The combination of type 2 diabetes and depression doubled the overall risk of death and nearly tripled the likelihood of dying of cardiovascular disease within 6 years, an analysis of data on 78,282 women found.
Previous studies have shown an association between depression or diabetes and increased risk of death from any cause or from cardiovascular disease, but the combined effects of these diseases on mortality have not been well studied, especially in women. Earlier studies also tended to be smaller and to have shorter follow-up.
An Pan, Ph.D., of the Harvard School of Public Health, Boston, and his associates analyzed data on participants in the prospective Nurses’ Health Study who were 54-79 years of age in 2000 and who were followed until 2006. There were 979 deaths from cardiovascular disease and 4,654 deaths from any cause during that time.
Compared with the 80% of women who developed neither diabetes nor depression, the age-adjusted relative risk of death was 1.71 in the 5% of women with diabetes alone, 1.76 in the 14% of women with depression alone, and 3.11 in the 1% of women with both diseases. The relative risk of death from cardiovascular disease was 1.67 in women with depression alone, 1.37 in women with depression alone, and 2.72 in those with both diabetes and depression. The results were released online on Jan. 3 and will appear in January issue of Archives of General Psychiatry (2011;68:42-50).
The increased risks with either diabetes or depression were statistically significant, and the higher risks with both diseases were significant compared with either disease alone, even after adjustment for the effects of age, family history of diabetes and cancer, history of myocardial infarction, current marital status, ethnicity, body mass index, alcohol consumption, smoking status, current multivitamin use, estrogen hormone use, current aspirin use, and major comorbidities including hypertension, hypercholesterolemia, heart disease, stroke, and cancer.
The highest risks were seen in women with depression combined with more severe diabetes, indicated by a longer duration of diabetes or treatment with oral medication or insulin. Death from cardiovascular disease was three times more likely in depressed women who had had diabetes for more than 10 years, and four times more likely in depressed women who received insulin therapy for diabetes, compared with women who had neither depression nor diabetes.
The greater likelihood of death or of death from cardiovascular disease in women with both diabetes and depression deserves greater attention, especially considering that 20%-25% of people with diabetes are depressed, the investigators suggested. An estimated 24 million U.S. adults have diabetes and 15 million U.S. adults are depressed. Adults with diabetes are twice as likely to be depressed, compared with those without diabetes.

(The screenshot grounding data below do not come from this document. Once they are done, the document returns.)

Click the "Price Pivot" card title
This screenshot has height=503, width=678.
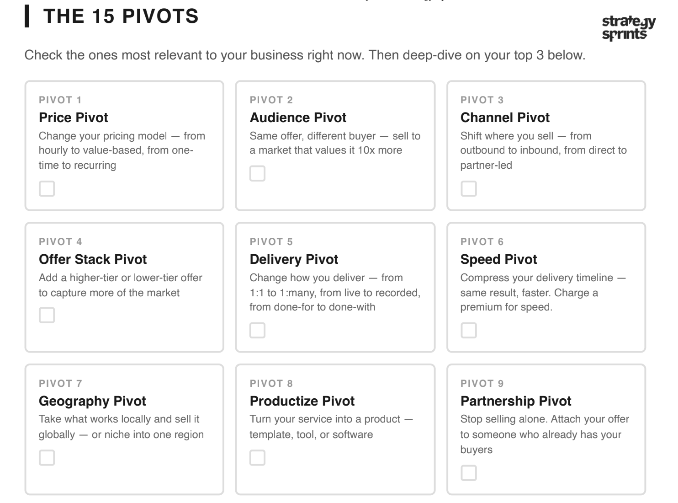click(x=74, y=118)
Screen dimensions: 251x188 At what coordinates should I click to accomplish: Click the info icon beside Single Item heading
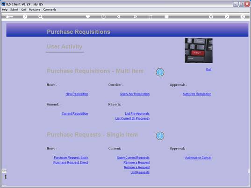[160, 136]
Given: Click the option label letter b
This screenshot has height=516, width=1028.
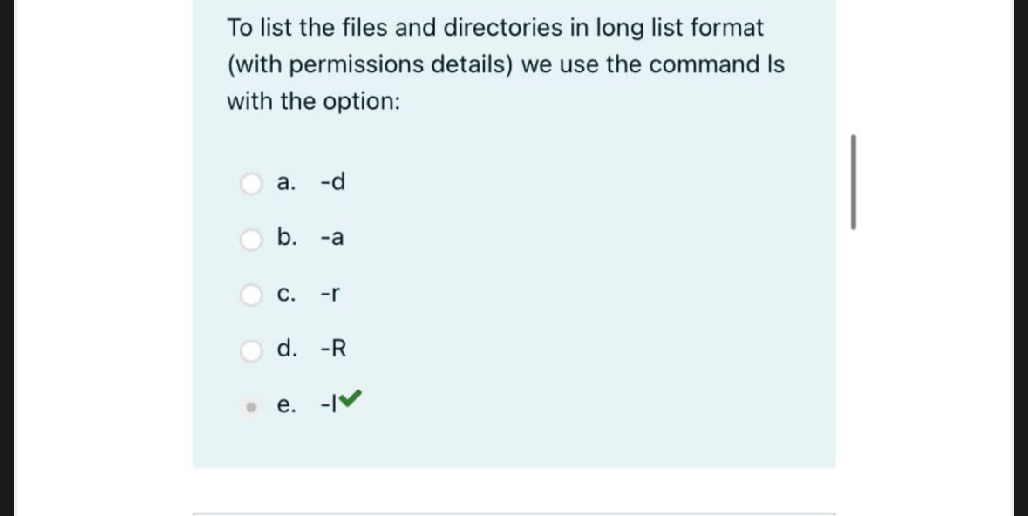Looking at the screenshot, I should point(286,238).
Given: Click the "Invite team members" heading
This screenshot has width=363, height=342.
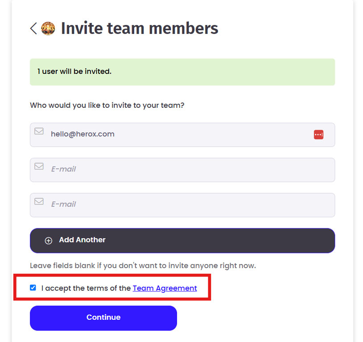Looking at the screenshot, I should [140, 29].
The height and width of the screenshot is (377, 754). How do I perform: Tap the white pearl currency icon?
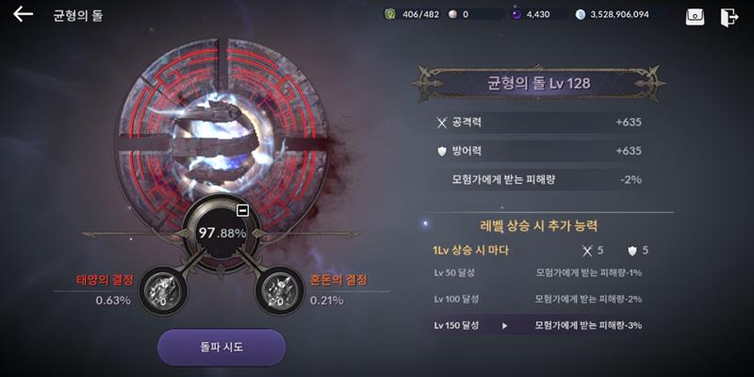tap(452, 14)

In general, physicians don’t do a great job of recognizing major depression, and the United States can claim a relatively high prevalence of untreated mental disorders, they added. Better strategies may be needed to provide adequate psychological management and support for people with diabetes. In addition, the co-existence of depression and diabetes should identify women who are at particularly high risk, the investigators concluded.
The underlying mechanisms of the association between increased mortality and depression in women with diabetes are unknown.
The Nurses’ Health Study, ongoing since 1976, has followed a large cohort of female nurses every 2 years with mailed questionnaires (and phone calls if necessary), and had better than a 94% follow-up rate through 2006. Deaths were identified by the next of kin, postal authorities, or National Death Index. The investigators obtained the medical records and death certificates of those who died to determine the cause of death.
The current analysis excluded participants with a history of gestational diabetes, type 1 diabetes, secondary diabetes, or missing data regarding depression or diabetes.
The investigators reported having no conflicts of interest. The study was funded by the National Institutes of Health, the National Alliance for Research on Schizophrenia and Depression, and the Fonds de Recherche en Santé du Québec.